0:23:55 > 0:23:57The first ingredient are aubergines

0:23:57 > 0:24:00and the second ingredient is guinea fowl.

0:24:00 > 0:24:04But I don't want to see only a supreme on a plate, you know.

0:24:04 > 0:24:07I want to see a piece of the leg with the breast part, you know.

0:24:07 > 0:24:10So, teams, you've heard it. You've got to create a two-course menu.

0:24:10 > 0:24:13You'll have one hour to do so. You'll work as a relay team.

0:24:13 > 0:24:18But first, decide your menus and select your ingredients now.

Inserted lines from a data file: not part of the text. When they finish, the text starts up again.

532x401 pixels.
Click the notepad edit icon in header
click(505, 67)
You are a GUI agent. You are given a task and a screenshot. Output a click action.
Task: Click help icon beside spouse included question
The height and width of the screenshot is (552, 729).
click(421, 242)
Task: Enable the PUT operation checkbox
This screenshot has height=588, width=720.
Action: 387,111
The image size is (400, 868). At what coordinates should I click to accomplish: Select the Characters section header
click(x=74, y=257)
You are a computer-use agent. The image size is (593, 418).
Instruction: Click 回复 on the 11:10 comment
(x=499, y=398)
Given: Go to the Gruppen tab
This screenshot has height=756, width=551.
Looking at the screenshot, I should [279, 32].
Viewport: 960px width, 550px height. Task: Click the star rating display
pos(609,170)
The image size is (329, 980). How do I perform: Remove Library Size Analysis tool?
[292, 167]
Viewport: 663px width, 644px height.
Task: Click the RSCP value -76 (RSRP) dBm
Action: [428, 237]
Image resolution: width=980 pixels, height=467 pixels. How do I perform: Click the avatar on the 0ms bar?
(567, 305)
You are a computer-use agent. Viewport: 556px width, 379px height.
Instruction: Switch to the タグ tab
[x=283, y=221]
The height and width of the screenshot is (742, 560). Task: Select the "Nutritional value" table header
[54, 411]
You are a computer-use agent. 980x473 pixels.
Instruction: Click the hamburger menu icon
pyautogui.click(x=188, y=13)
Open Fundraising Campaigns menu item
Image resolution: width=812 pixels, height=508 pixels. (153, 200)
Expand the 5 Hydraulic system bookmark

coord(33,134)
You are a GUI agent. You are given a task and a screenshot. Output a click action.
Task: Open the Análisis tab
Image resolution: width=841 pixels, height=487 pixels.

0:24:18 > 0:24:20'Each team has only five minutes

0:24:20 > 0:24:22'to discuss their menu with their partners.'

0:24:22 > 0:24:25- We're going to make a baba ganoush. You know baba ganoush?- Yeah.

0:24:25 > 0:24:26Aubergine and goat's cheese tarts.

0:24:26 > 0:24:28To make their two courses,

0:24:28 > 0:24:31they can choose as much food from the larder as they wish...

0:24:31 > 0:24:33We need a few carrots.

0:24:33 > 0:24:35- Yeah, take that.- That as well.

0:24:35 > 0:24:38..but they must include guinea fowl and aubergine.

0:24:38 > 0:24:40- Saute some mushrooms.- Yeah. - Leave them to one side

0:24:40 > 0:24:42- and we'll dress the plate with the mushrooms.- OK.

0:24:42 > 0:24:46This, we might scoop it out, make a bit of a dressing out of it.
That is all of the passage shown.